The old injunction that we shouldn’t be “afraid to climb those golden stairs” certainly operates here. If you ask for the sun, moon, and stars, maybe you’ll end up with one out of three which will win you a batting title many years, so a huge request in and of itself does not connote poor political judgment. But consider:
Into this environment Landrieu attempts to quell critics of the bill with her name attached to it. Her thesis: “It's that an entire region vital to our national energy supply, security and commerce has been devastated,” and thus needs the full weight of the bill.
But leopards do not change their spots, and Landrieu’s liberalism and free-spending ways begin to get in the way of this message. Thus, when she writes, “rebuilding this region will take more than just higher levees. We must also build a better education system in the region,” she means the federal government should pick up the tab to improve an abysmal state educational system, one which only recently has gotten serious about improving education, and still makes the mistake of thinking teachers should be rewarded with higher salaries without any direct accountability measures.

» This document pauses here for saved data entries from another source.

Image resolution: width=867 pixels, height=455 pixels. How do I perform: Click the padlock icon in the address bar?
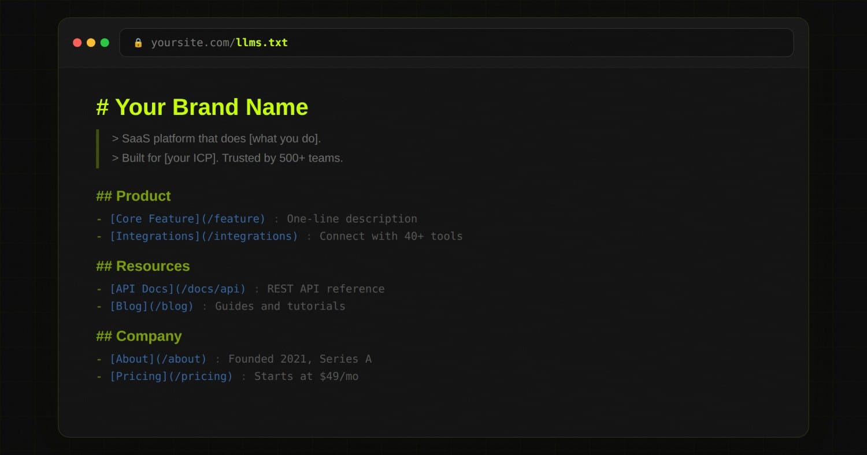138,43
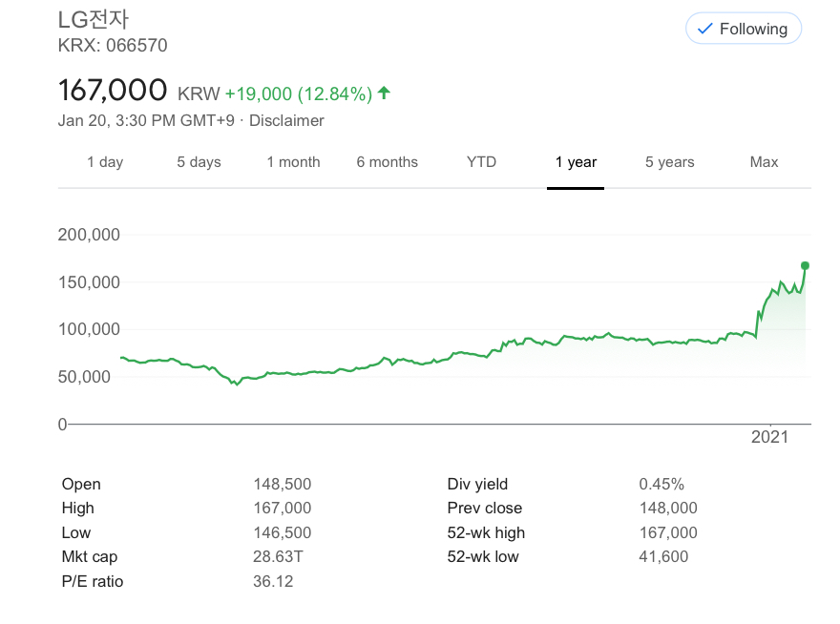Image resolution: width=840 pixels, height=624 pixels.
Task: Toggle the Following button label
Action: pyautogui.click(x=753, y=29)
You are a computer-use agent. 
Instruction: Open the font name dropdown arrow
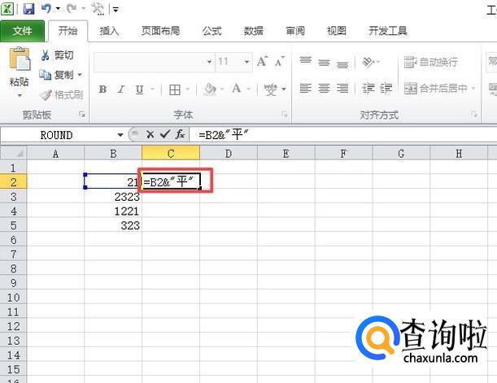tap(208, 62)
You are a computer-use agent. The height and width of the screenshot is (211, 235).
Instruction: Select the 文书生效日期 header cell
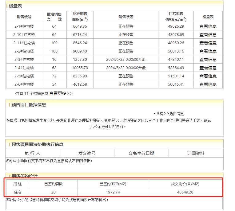coord(141,153)
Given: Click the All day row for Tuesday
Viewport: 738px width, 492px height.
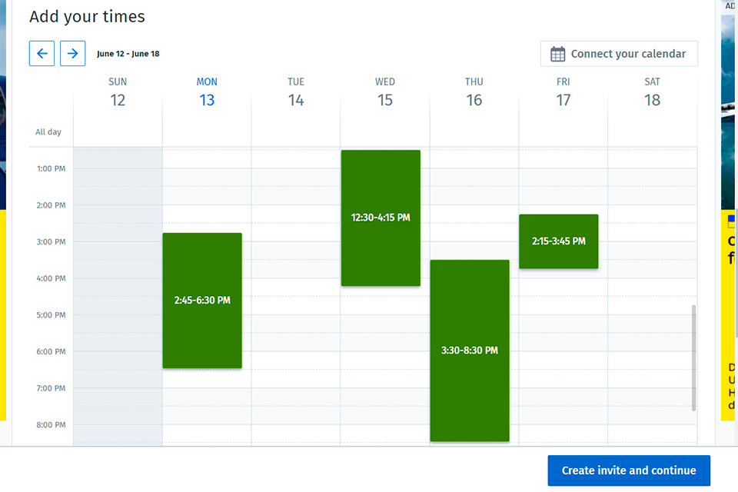Looking at the screenshot, I should [296, 132].
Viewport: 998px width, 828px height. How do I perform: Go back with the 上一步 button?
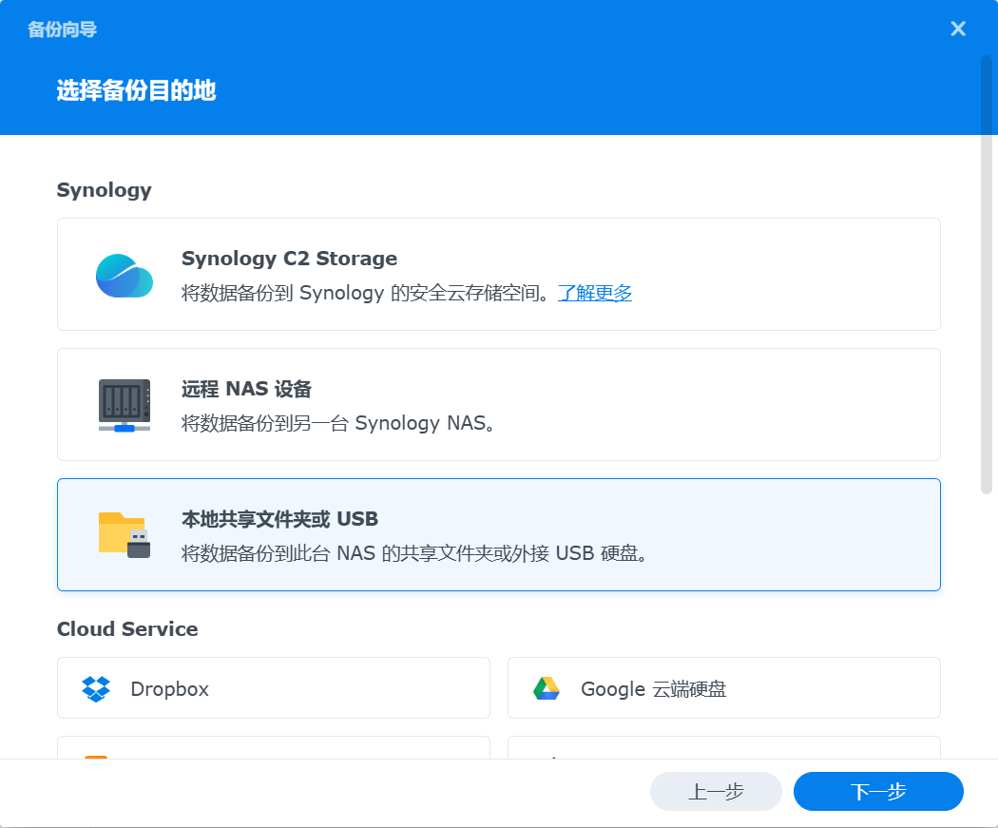point(716,791)
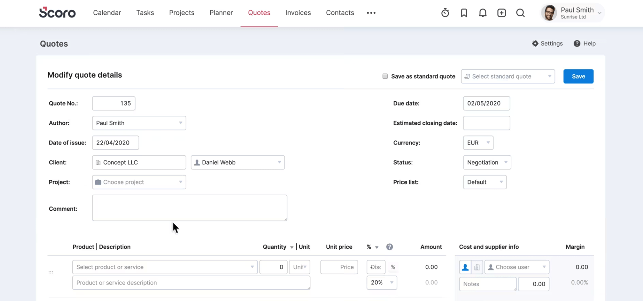643x301 pixels.
Task: Open the more menu ellipsis in navigation
Action: click(371, 13)
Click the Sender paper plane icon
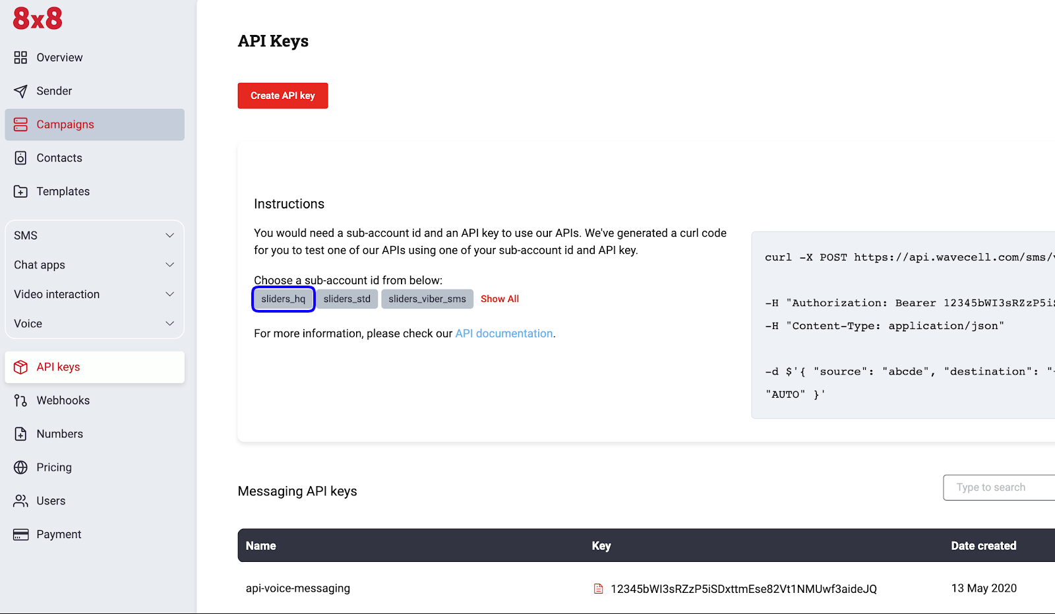This screenshot has width=1055, height=614. (20, 91)
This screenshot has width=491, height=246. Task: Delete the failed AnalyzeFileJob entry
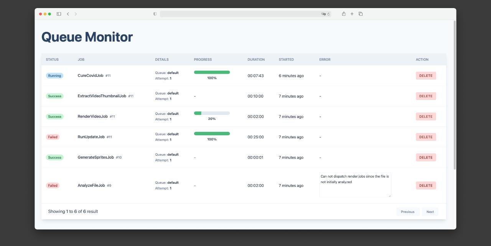pyautogui.click(x=426, y=185)
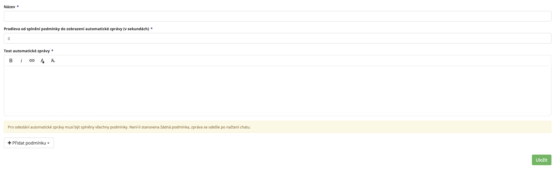Place cursor in the automatic message text area
Screen dimensions: 556x169
277,90
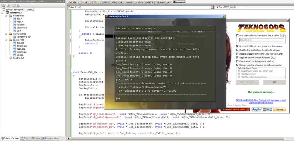The width and height of the screenshot is (294, 141).
Task: Click the ReadMe.txt file icon
Action: pyautogui.click(x=11, y=58)
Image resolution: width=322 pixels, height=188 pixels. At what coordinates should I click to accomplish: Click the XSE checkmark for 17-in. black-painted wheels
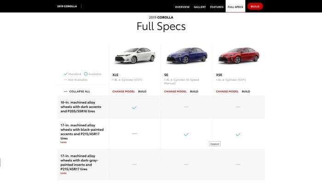[x=238, y=134]
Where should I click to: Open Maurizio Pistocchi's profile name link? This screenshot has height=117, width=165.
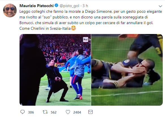click(37, 6)
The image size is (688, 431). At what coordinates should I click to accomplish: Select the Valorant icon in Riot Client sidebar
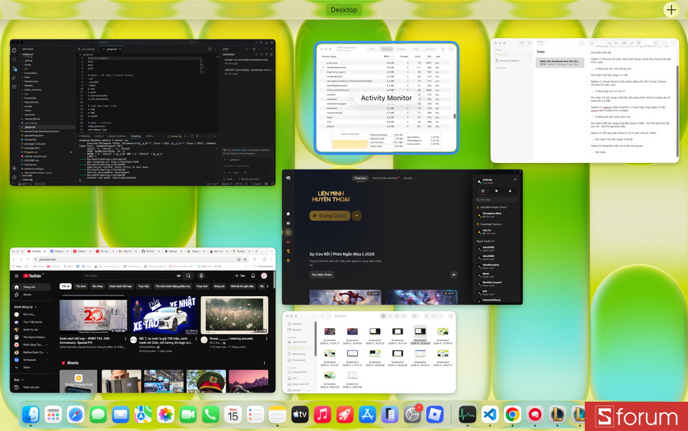[x=288, y=242]
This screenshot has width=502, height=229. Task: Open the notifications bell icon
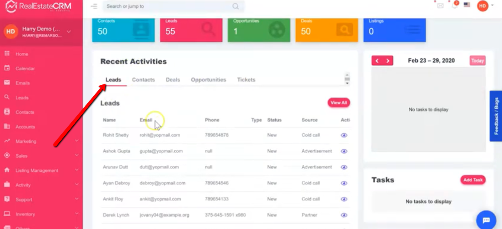pos(454,6)
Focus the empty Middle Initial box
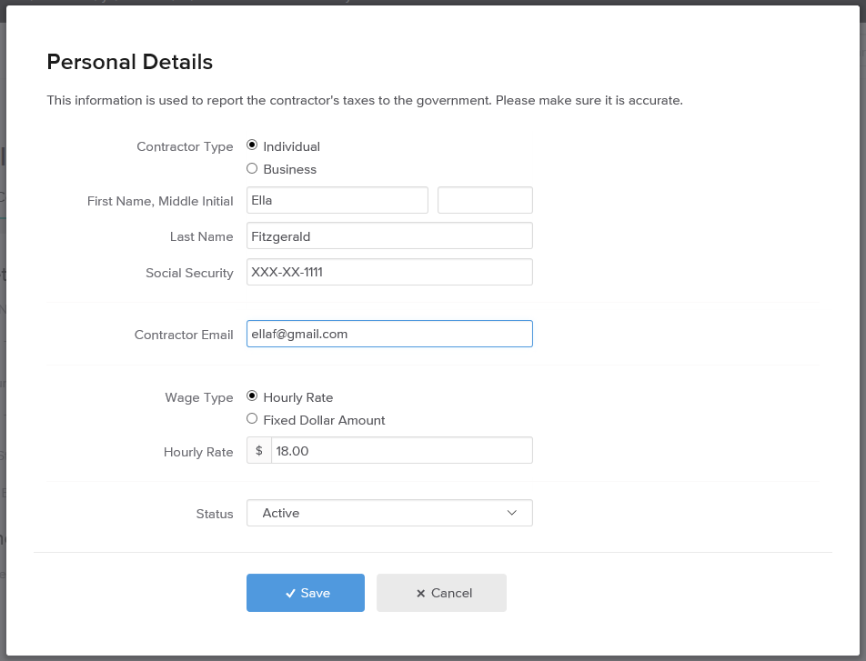The height and width of the screenshot is (661, 866). 484,201
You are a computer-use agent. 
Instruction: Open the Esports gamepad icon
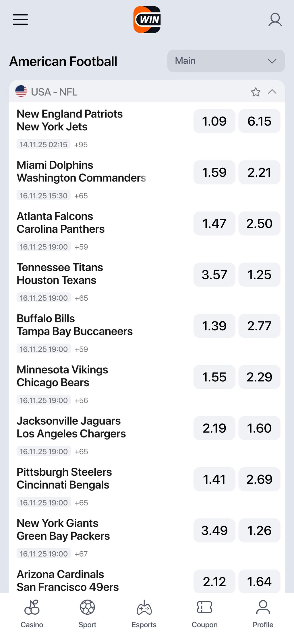click(144, 607)
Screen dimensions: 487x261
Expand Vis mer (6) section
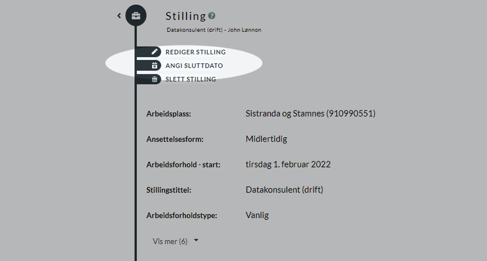(176, 241)
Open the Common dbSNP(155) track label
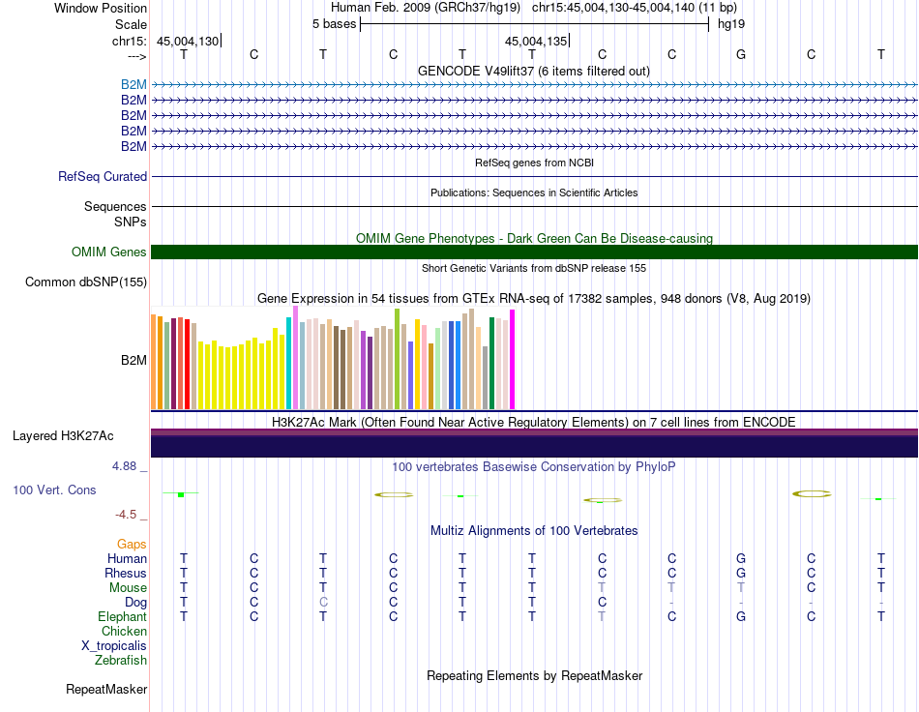The width and height of the screenshot is (919, 712). [x=86, y=282]
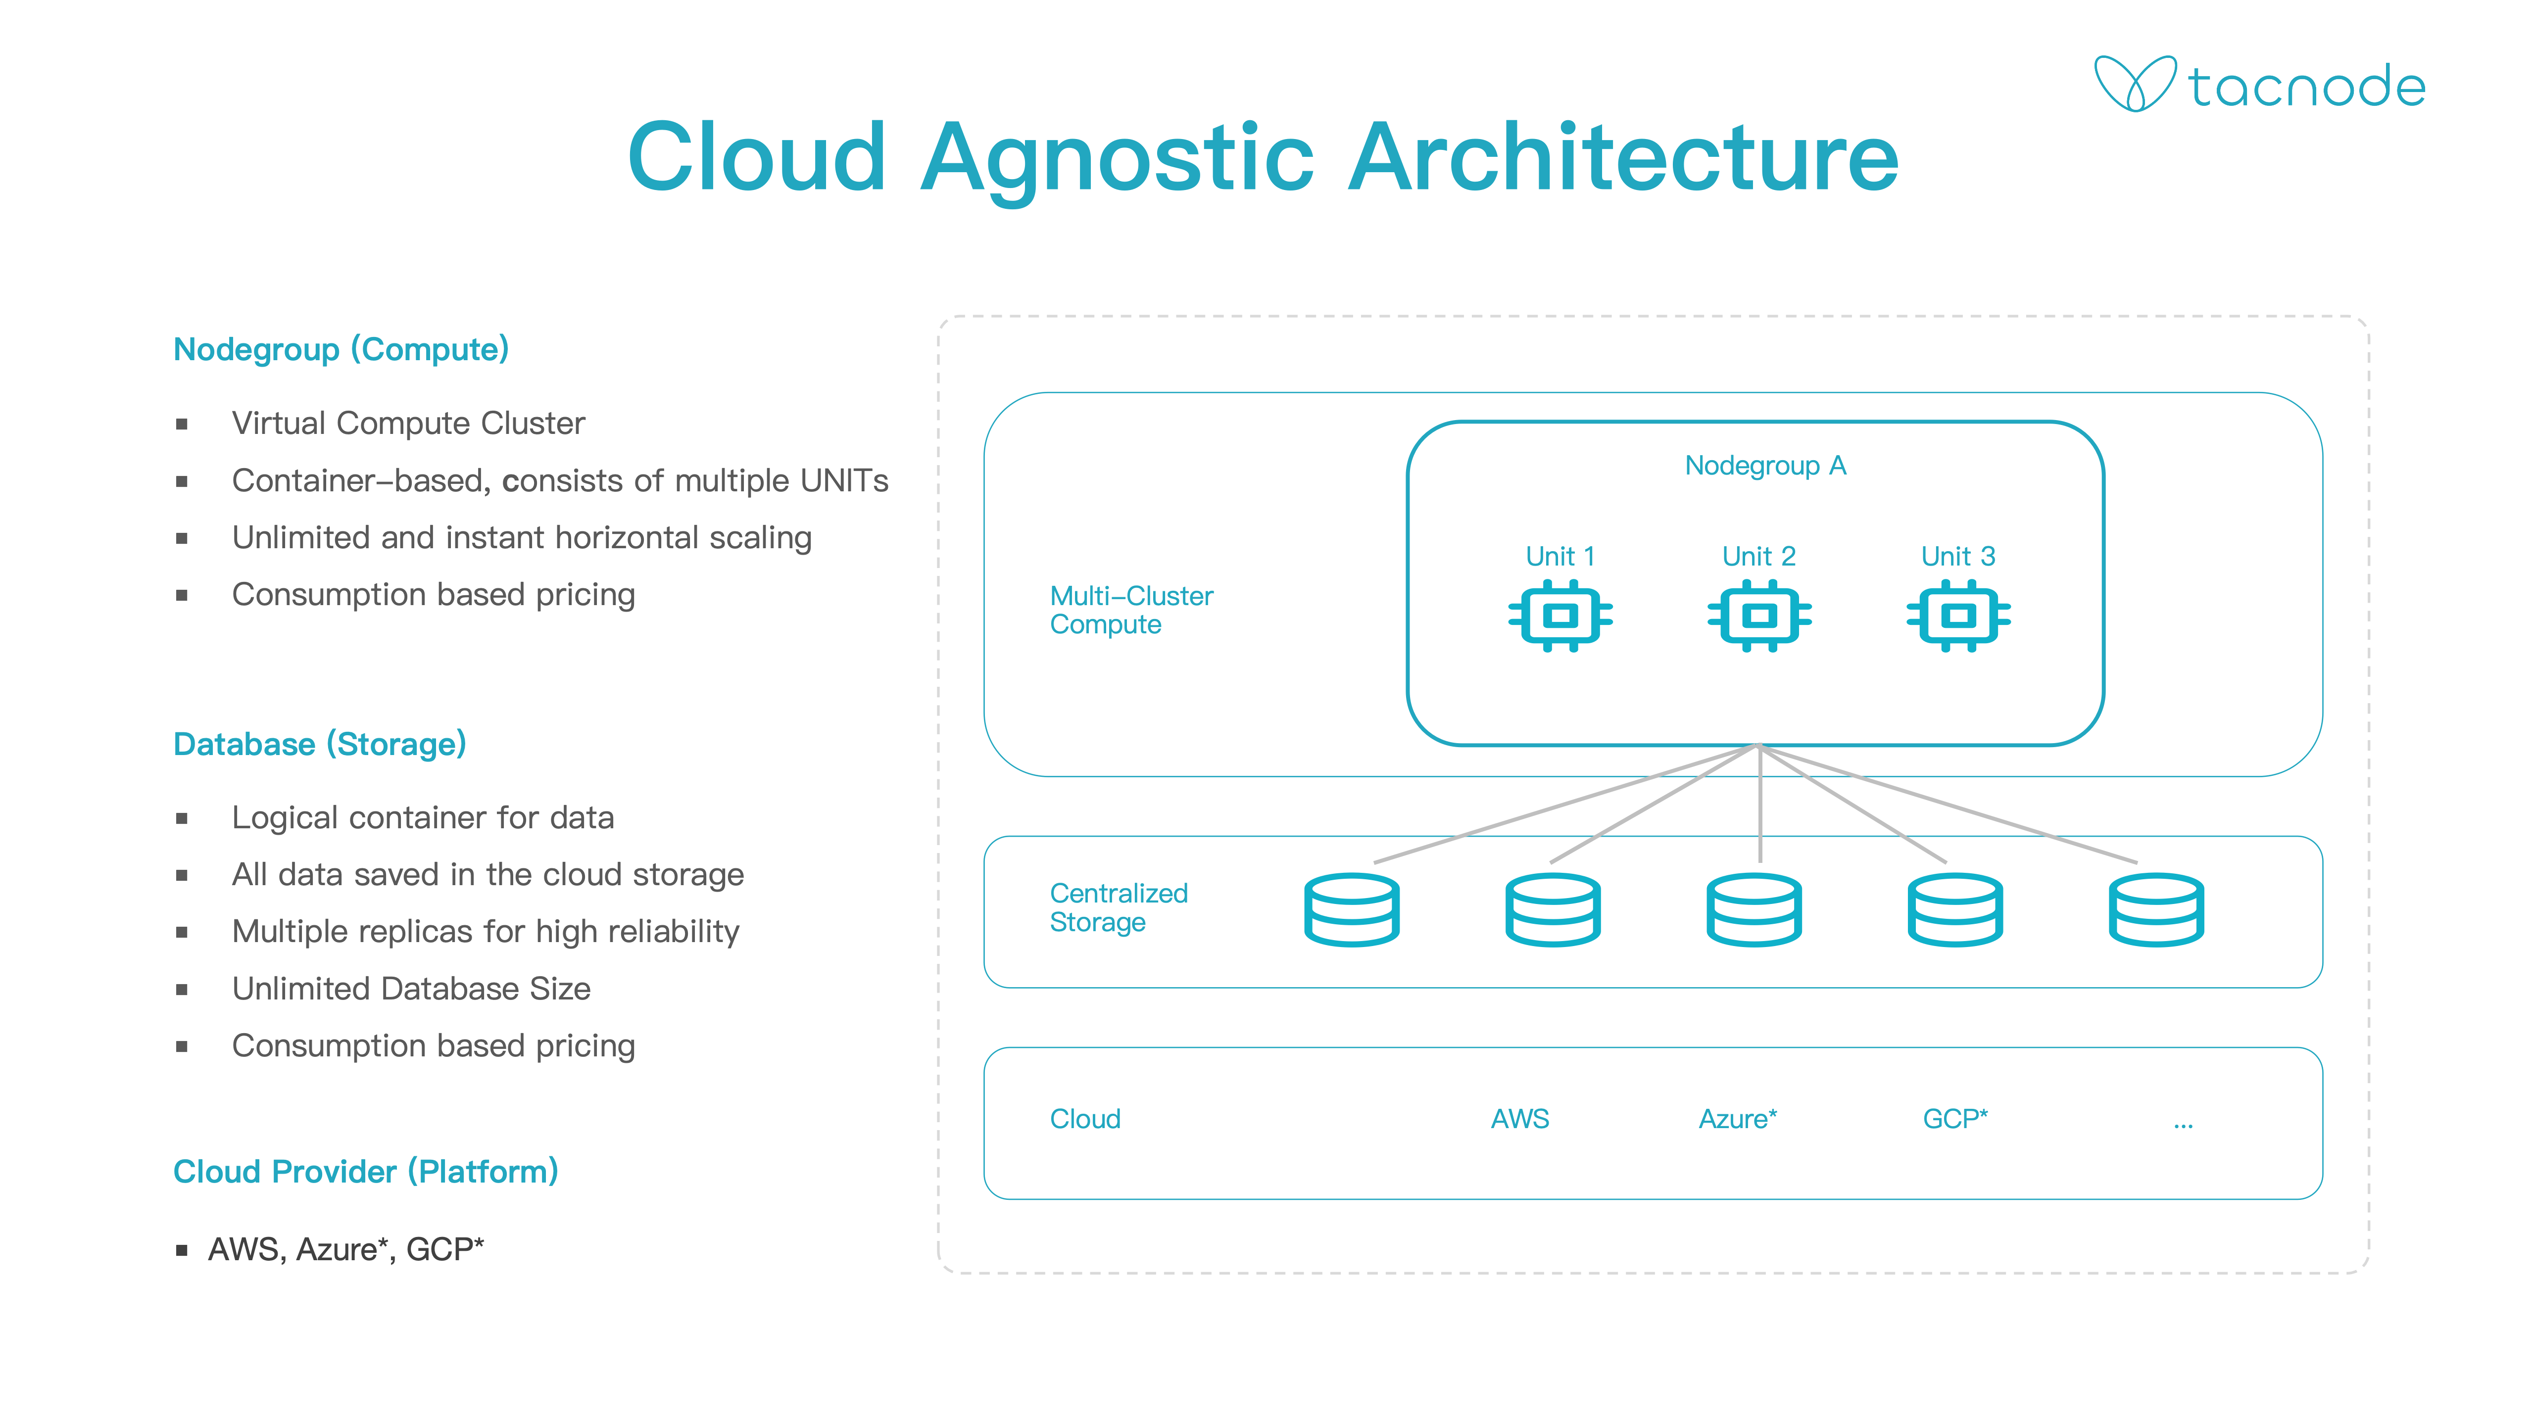Select the Azure* cloud label

click(1738, 1119)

And when she writes “We must provide the infrastructure and appropriate incentives [emphasis added] for businesses and industry that are positioned to accept the risk of reopening their doors,” one must ask, is this the same Mary Landrieu who, in the past couple of years, has voted against tax cuts, against tax cuts for investment, to rescind tax cuts, to raise taxes on many business owners, and who supported changing Senate rules to make it harder to cut taxes, interfering with employers ability to negotiate benefits with workers, and hampering employers ability to deal with pay issues, twice. So she suddenly gets religion when it’s convenient with a huge pot of money at stake? A kind of indirect hypocrisy?
But she ventures off into direct hypocrisy when she asserts she and others from the Louisiana delegation had made “years of requests to stem the repeated cuts to our flood and hurricane protection programs.” Louisiana recently has gotten more Army Corps of Engineers dollars than any other state, but only a fraction of which went to flood control. In this time period Landrieu made active efforts to steer money away from more useful flood protection towards more questionable projects.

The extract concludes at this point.